Source data:
□ □ □ □

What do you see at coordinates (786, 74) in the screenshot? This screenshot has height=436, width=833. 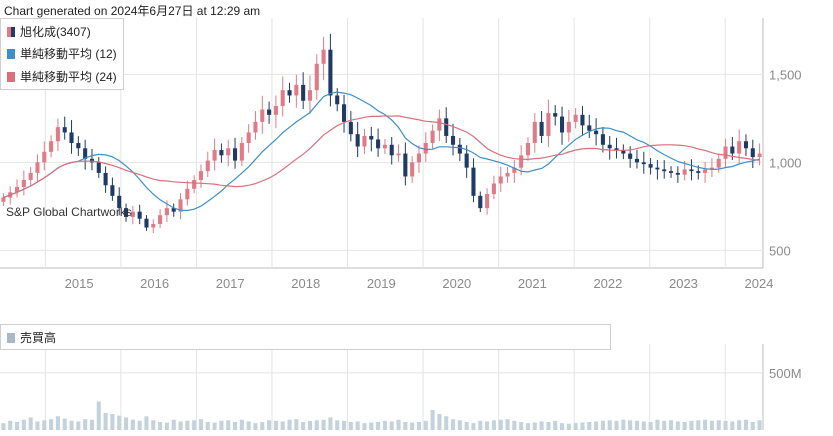 I see `price-tick-label: 1,500` at bounding box center [786, 74].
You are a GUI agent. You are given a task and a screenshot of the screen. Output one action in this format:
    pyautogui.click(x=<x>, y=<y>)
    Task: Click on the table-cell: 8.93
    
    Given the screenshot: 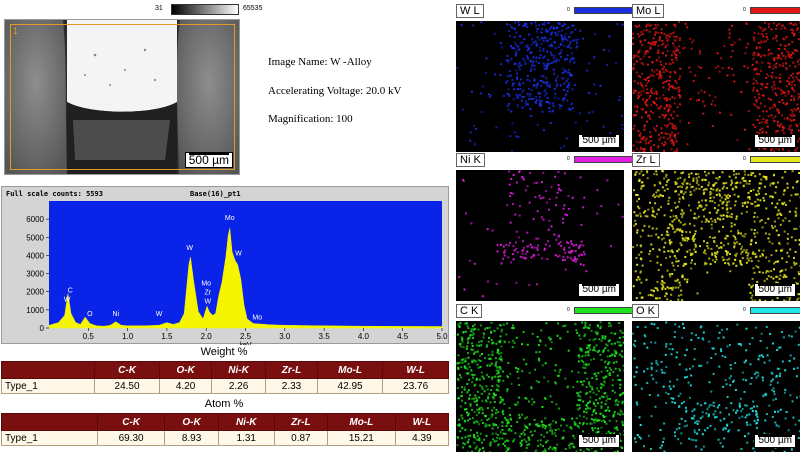 What is the action you would take?
    pyautogui.click(x=192, y=438)
    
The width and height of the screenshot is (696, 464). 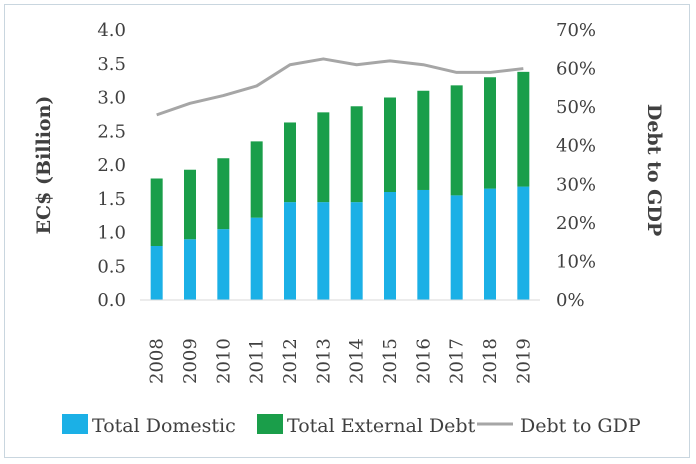 I want to click on legend-label-debt-gdp: Debt to GDP, so click(x=580, y=426).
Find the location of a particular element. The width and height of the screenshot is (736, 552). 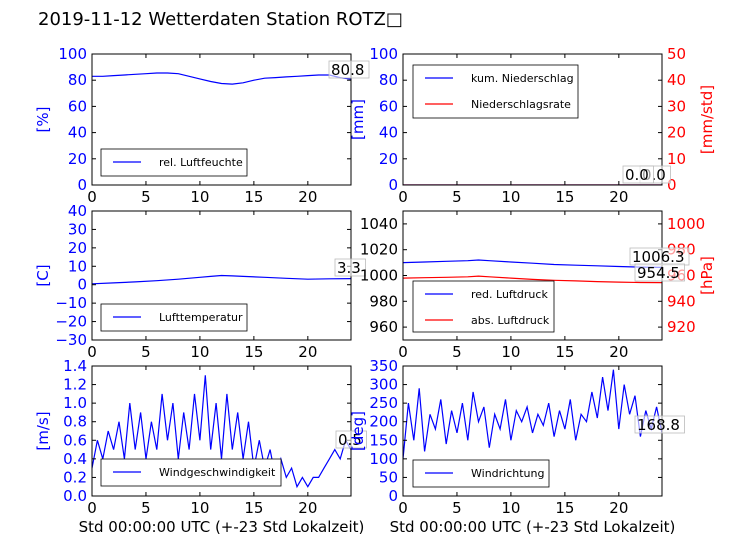

y-tick-label: 1000 is located at coordinates (379, 276).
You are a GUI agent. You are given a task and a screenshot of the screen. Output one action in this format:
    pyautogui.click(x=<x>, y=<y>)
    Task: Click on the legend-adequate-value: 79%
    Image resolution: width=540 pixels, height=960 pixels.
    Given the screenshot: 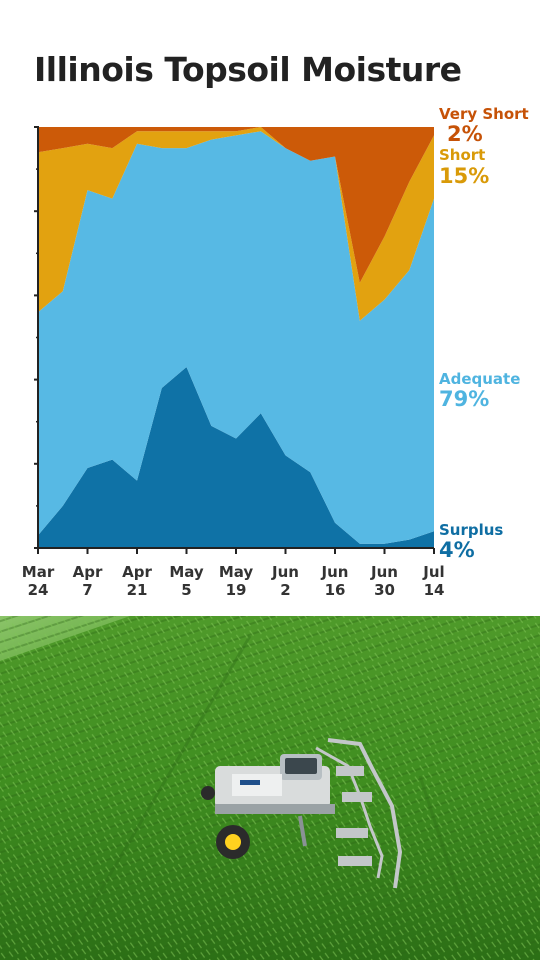 What is the action you would take?
    pyautogui.click(x=464, y=399)
    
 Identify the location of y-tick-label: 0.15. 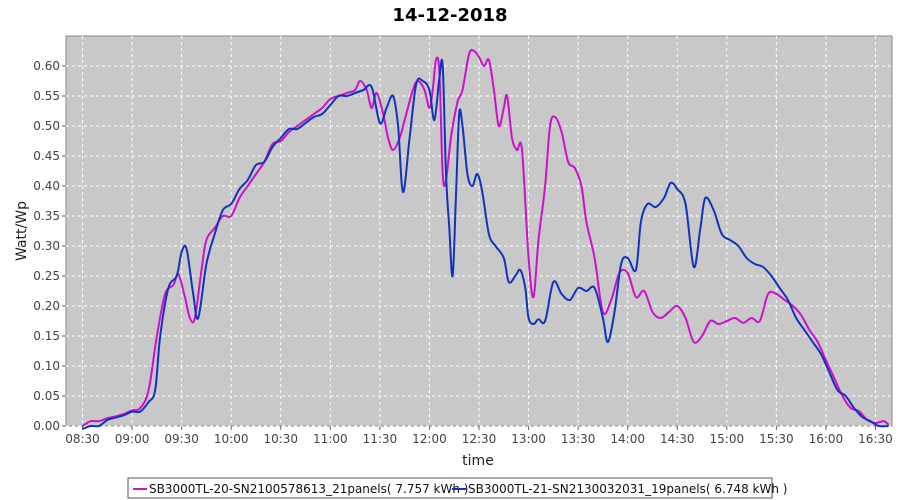
(46, 336).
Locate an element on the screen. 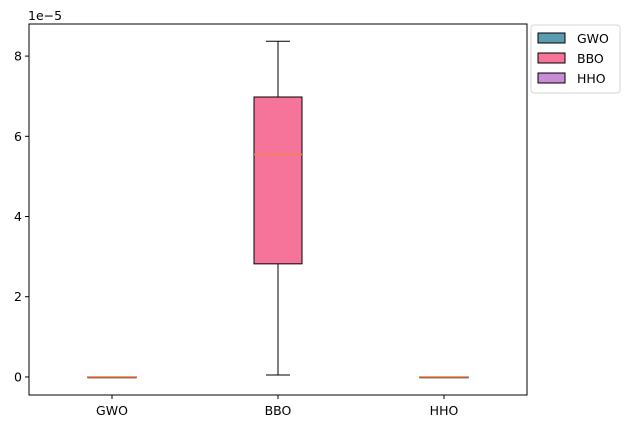 This screenshot has width=626, height=428. y-tick-label: 6 is located at coordinates (18, 136).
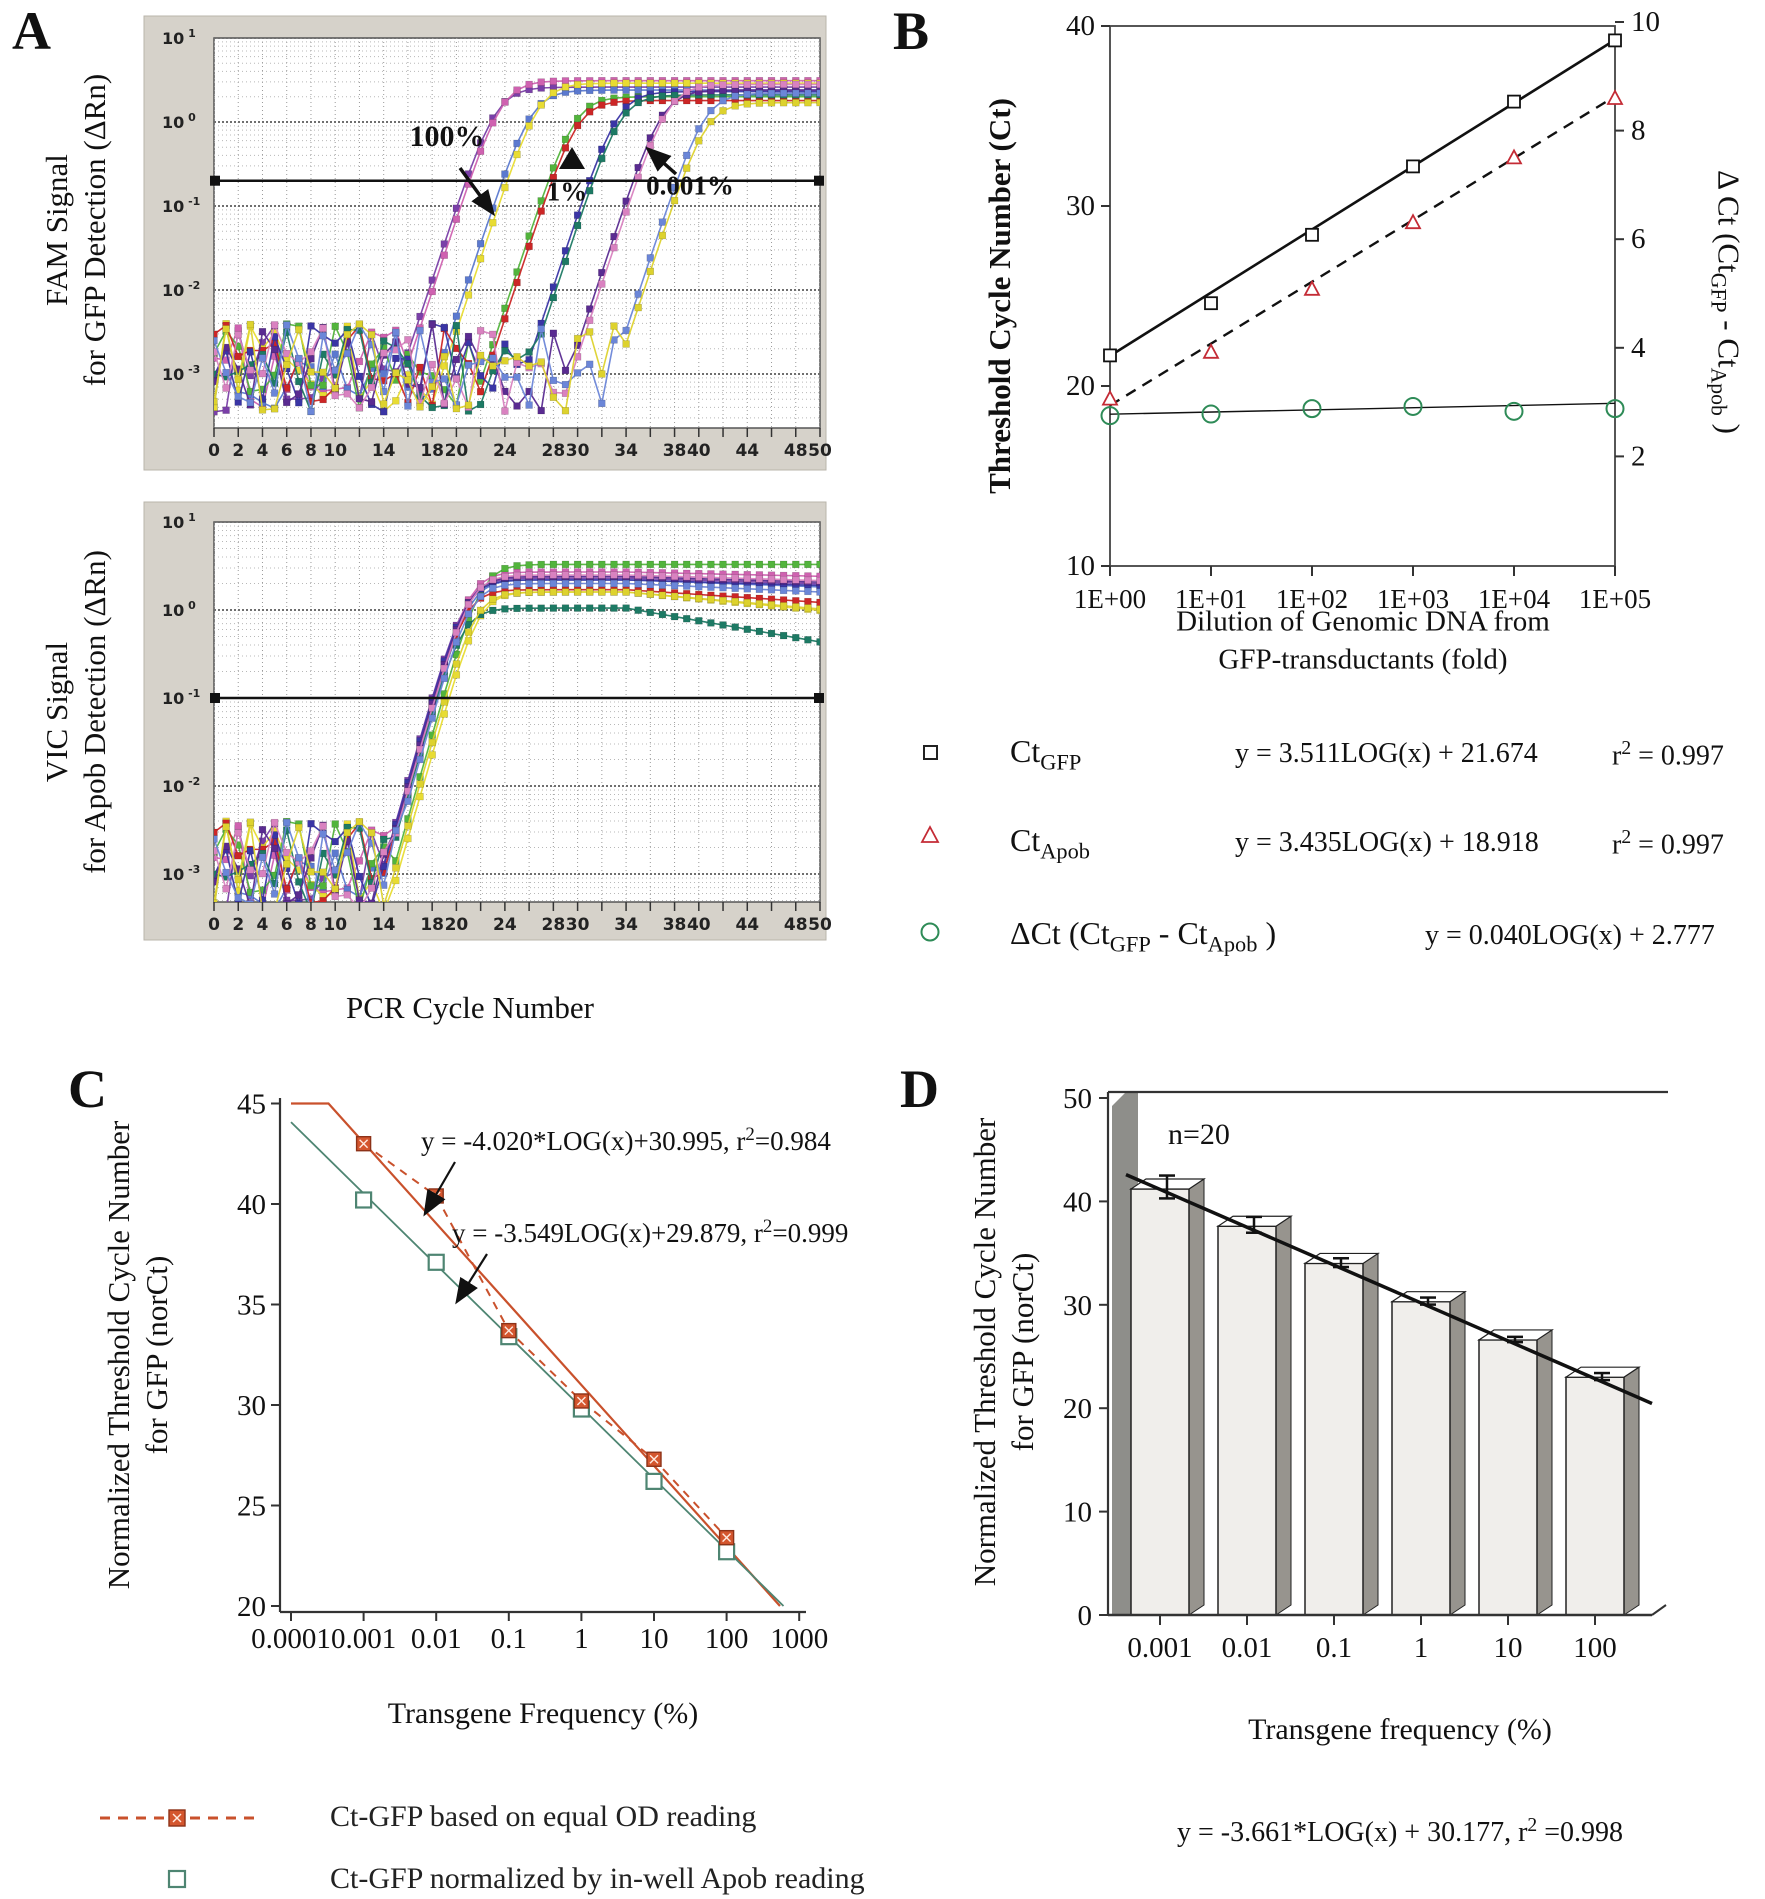 The height and width of the screenshot is (1899, 1765). What do you see at coordinates (32, 31) in the screenshot?
I see `panel-a-label: A` at bounding box center [32, 31].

□ □ □ □

Instruction: Echo the stretch of records from the line that contains "Find the location" through the line that contains "y-tick-label: 1000 is", with both ends included. Leave the pictures out of your answer.

Answer below:
Find the location of a particular element. The width and height of the screenshot is (736, 552). 

y-tick-label: 1000 is located at coordinates (379, 276).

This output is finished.